**GIVEN REQUEST**: Reproduce the data word for word, from the line with "Given: Download the Data .Pdf attachment" up to and including the final line of the data. Leave the pictures out of your answer.

**MATERIAL SHOWN**:
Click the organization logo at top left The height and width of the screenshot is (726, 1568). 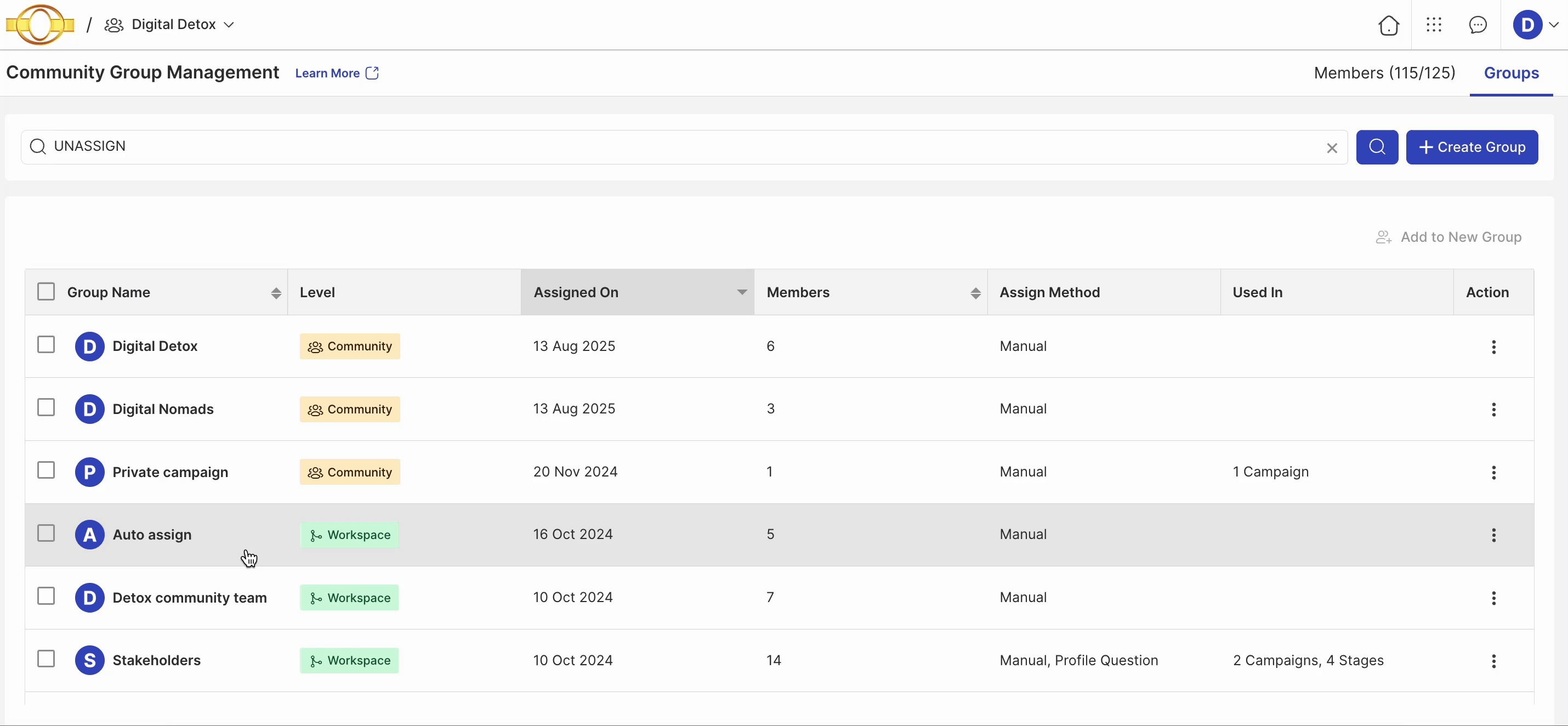[x=40, y=25]
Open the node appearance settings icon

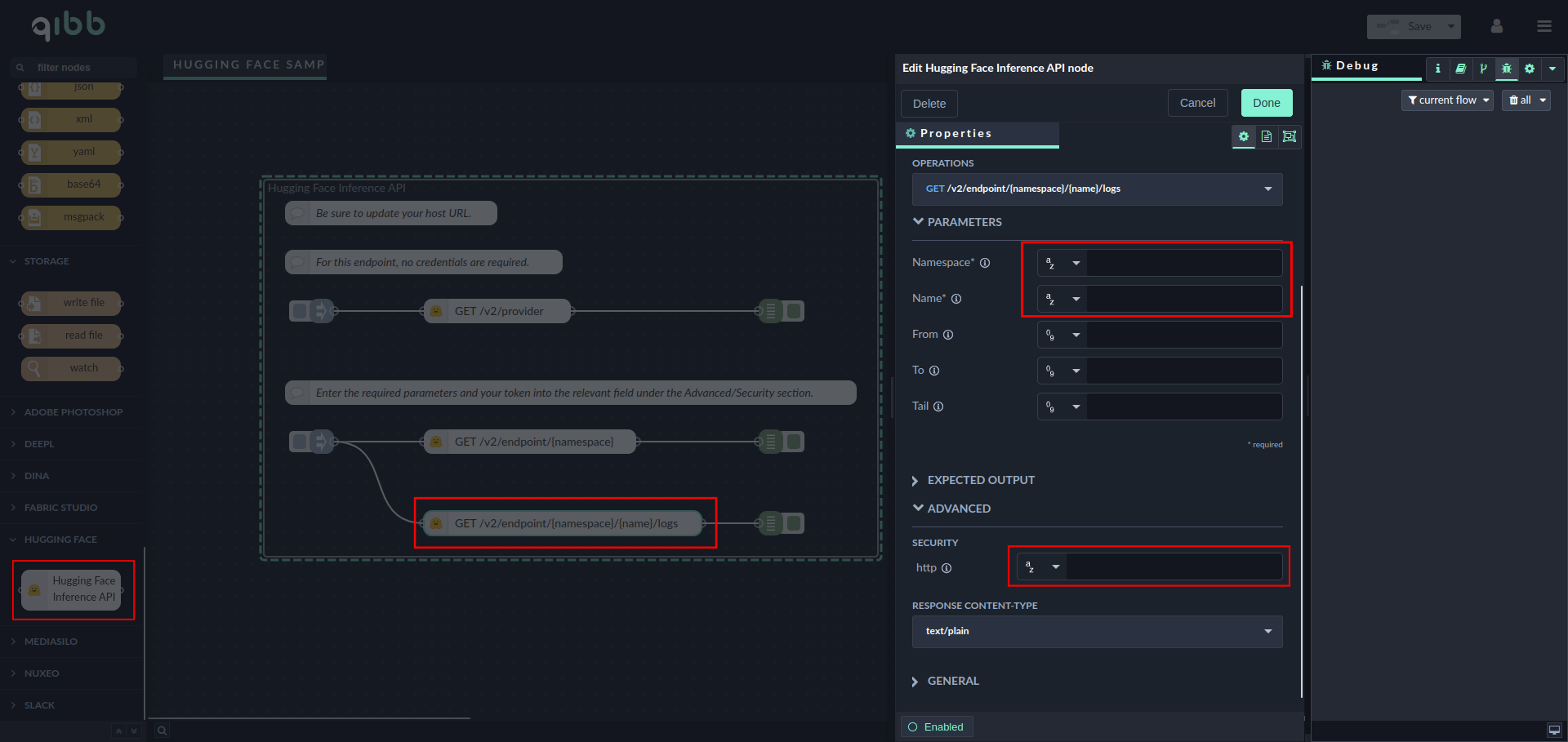coord(1290,136)
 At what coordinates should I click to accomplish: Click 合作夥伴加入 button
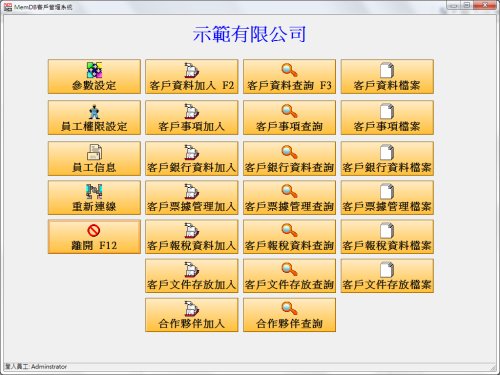point(192,315)
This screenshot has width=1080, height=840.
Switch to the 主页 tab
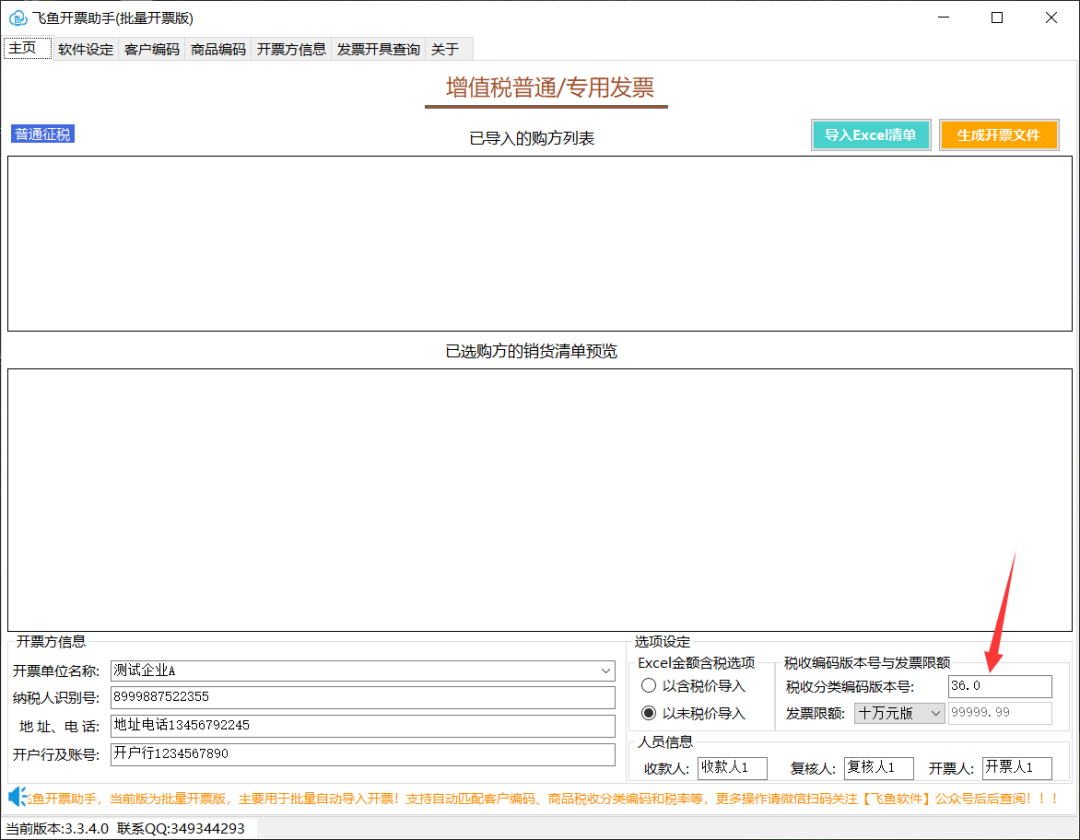(26, 47)
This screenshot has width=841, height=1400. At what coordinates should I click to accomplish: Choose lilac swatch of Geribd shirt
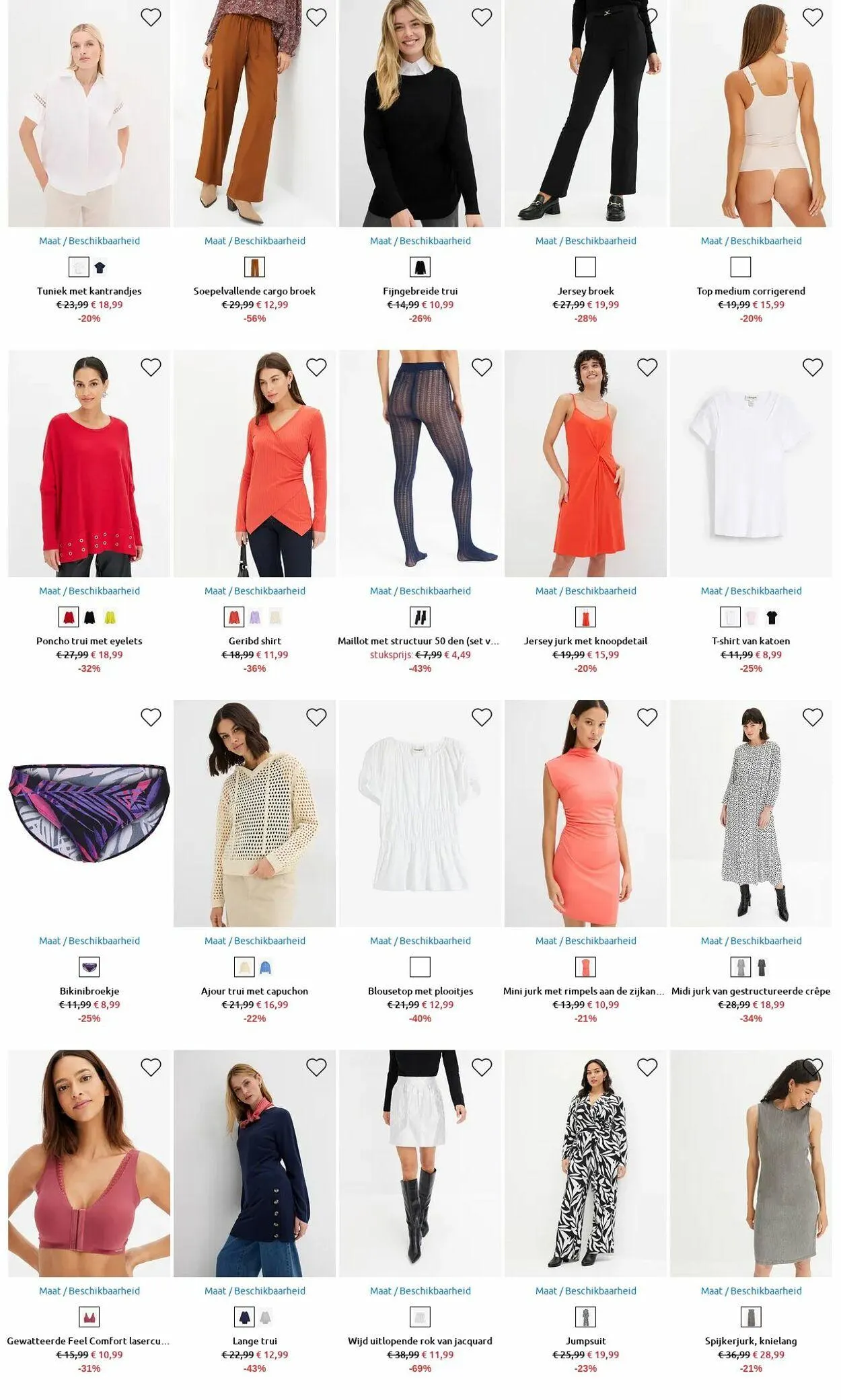[255, 617]
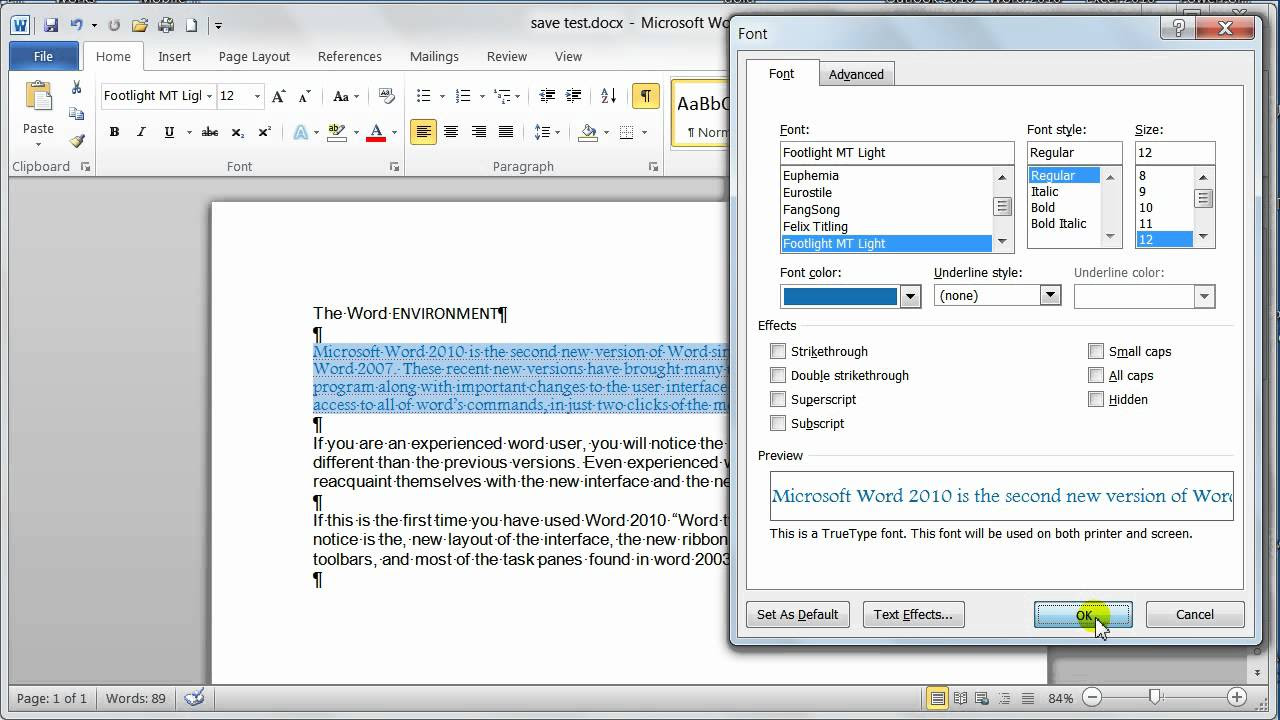1280x720 pixels.
Task: Click the Italic icon in ribbon
Action: pyautogui.click(x=141, y=132)
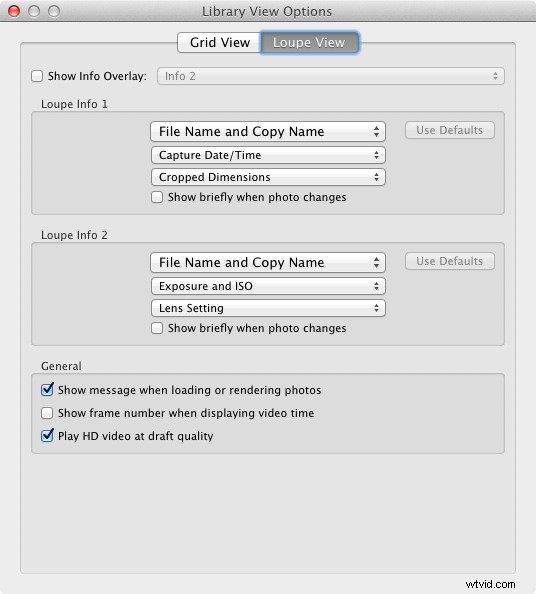Click Use Defaults for Loupe Info 2
The image size is (536, 594).
coord(450,261)
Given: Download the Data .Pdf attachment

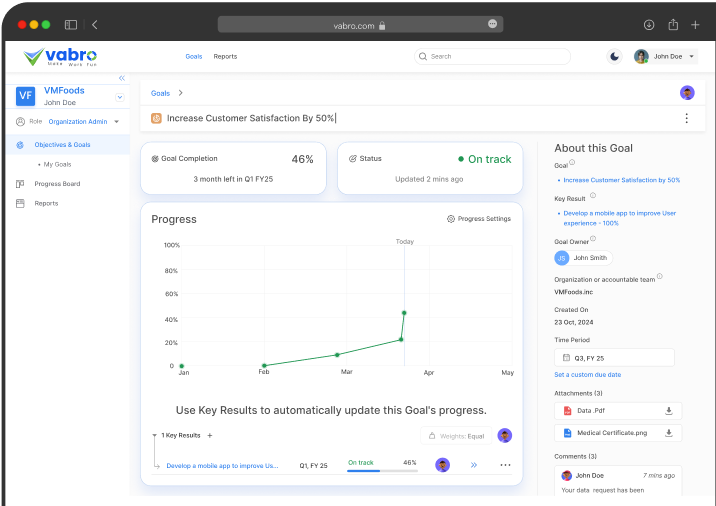Looking at the screenshot, I should (x=669, y=410).
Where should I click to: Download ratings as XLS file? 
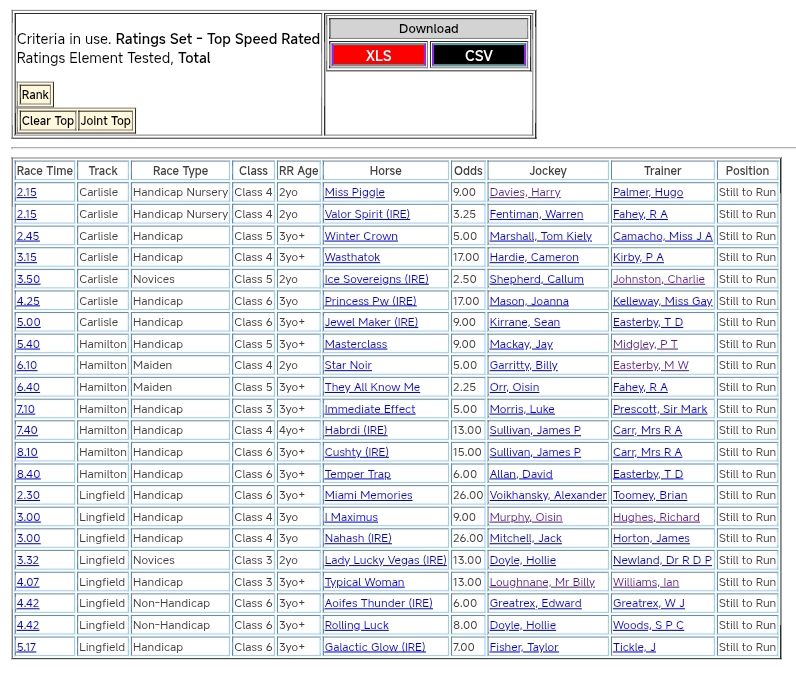point(378,55)
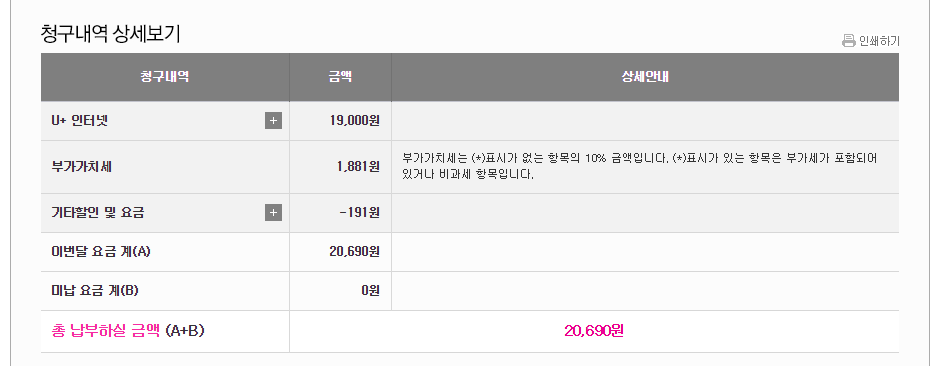Click the -191원 discount amount
The height and width of the screenshot is (366, 948).
coord(360,213)
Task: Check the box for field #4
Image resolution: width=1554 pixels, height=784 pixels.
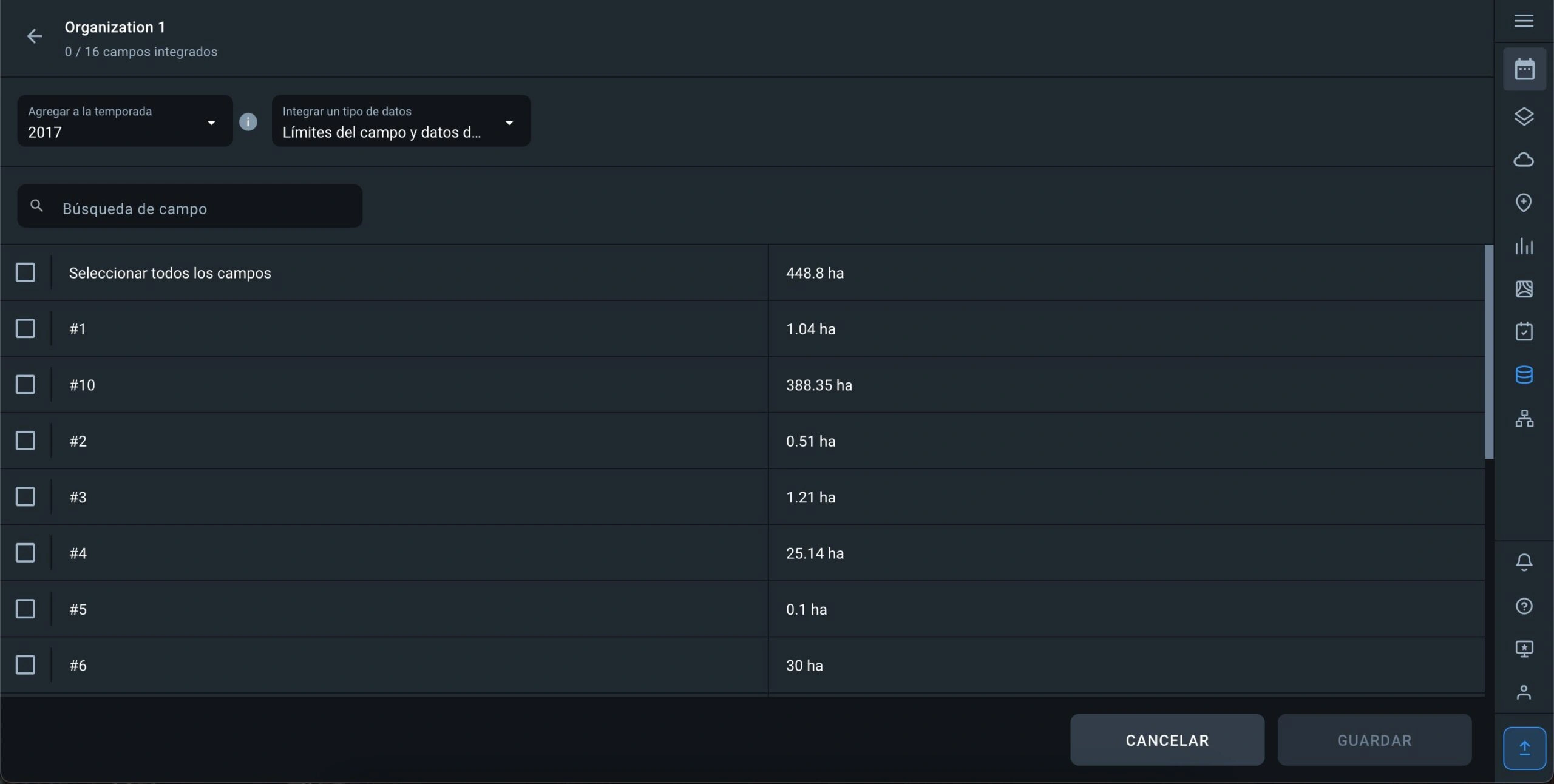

**WRITTEN SOLUTION**:
Given: Download the Data .Pdf attachment

Looking at the screenshot, I should (x=669, y=410).
Where should I click to: Download ratings as XLS file? 
point(378,55)
Click the -191원 discount amount
The height and width of the screenshot is (366, 948).
coord(360,213)
Task: Check the box for field #4
Image resolution: width=1554 pixels, height=784 pixels.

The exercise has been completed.